ACTIVITY:
Lines outside the range are not wanted. Give again exactly the lines between the line holding "You are a GUI" and the line holding "ヘルプ (1243, 18)", inclusive, from the listing below.

LISTED ENTRIES:

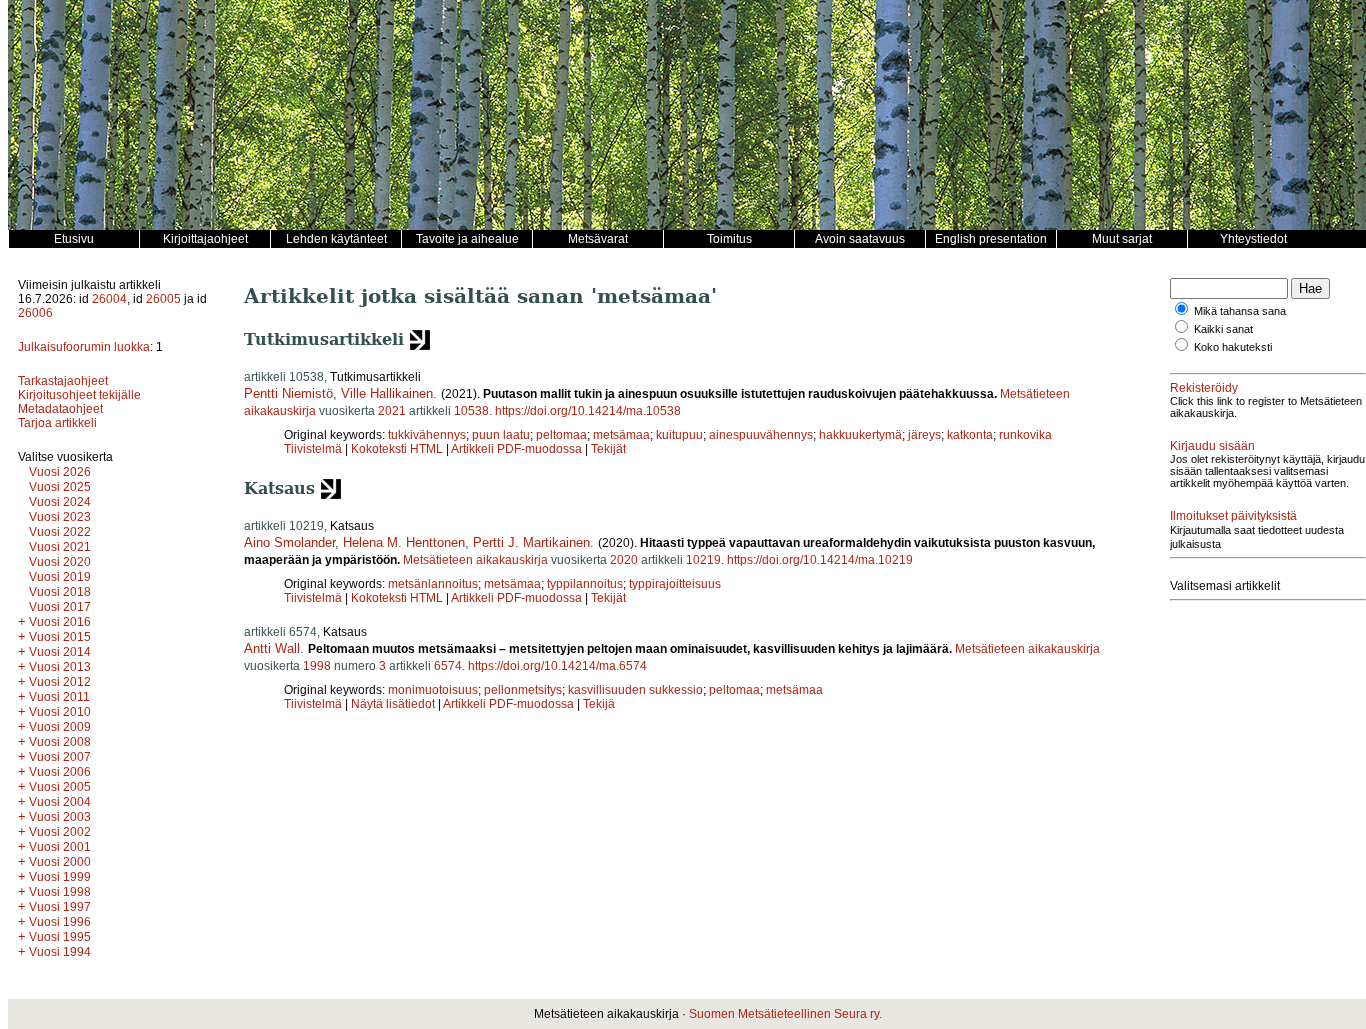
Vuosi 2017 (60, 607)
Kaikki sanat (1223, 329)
--
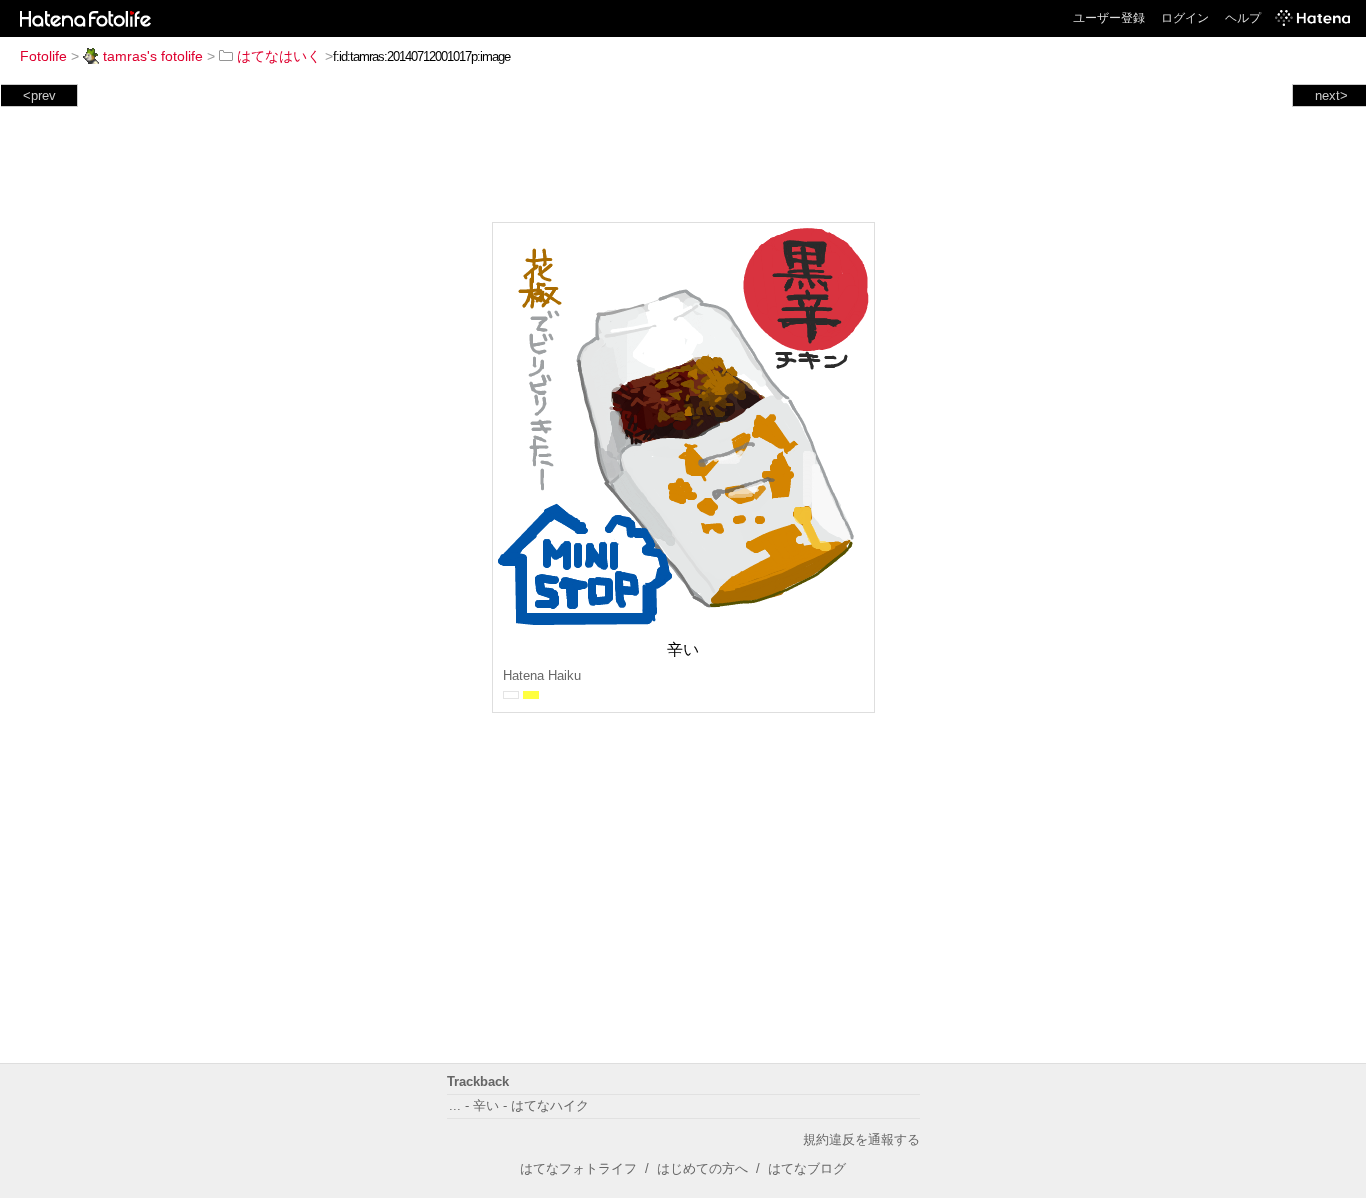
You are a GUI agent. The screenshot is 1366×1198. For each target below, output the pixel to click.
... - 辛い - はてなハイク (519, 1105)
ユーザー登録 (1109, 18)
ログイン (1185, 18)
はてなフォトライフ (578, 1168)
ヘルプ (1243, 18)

ANSWER TO THIS TASK:
You are a GUI agent. The screenshot is 1366×1198. For each target below, output the pixel to click.
... - 辛い - はてなハイク (519, 1105)
ユーザー登録 (1109, 18)
ログイン (1185, 18)
はてなフォトライフ (578, 1168)
ヘルプ (1243, 18)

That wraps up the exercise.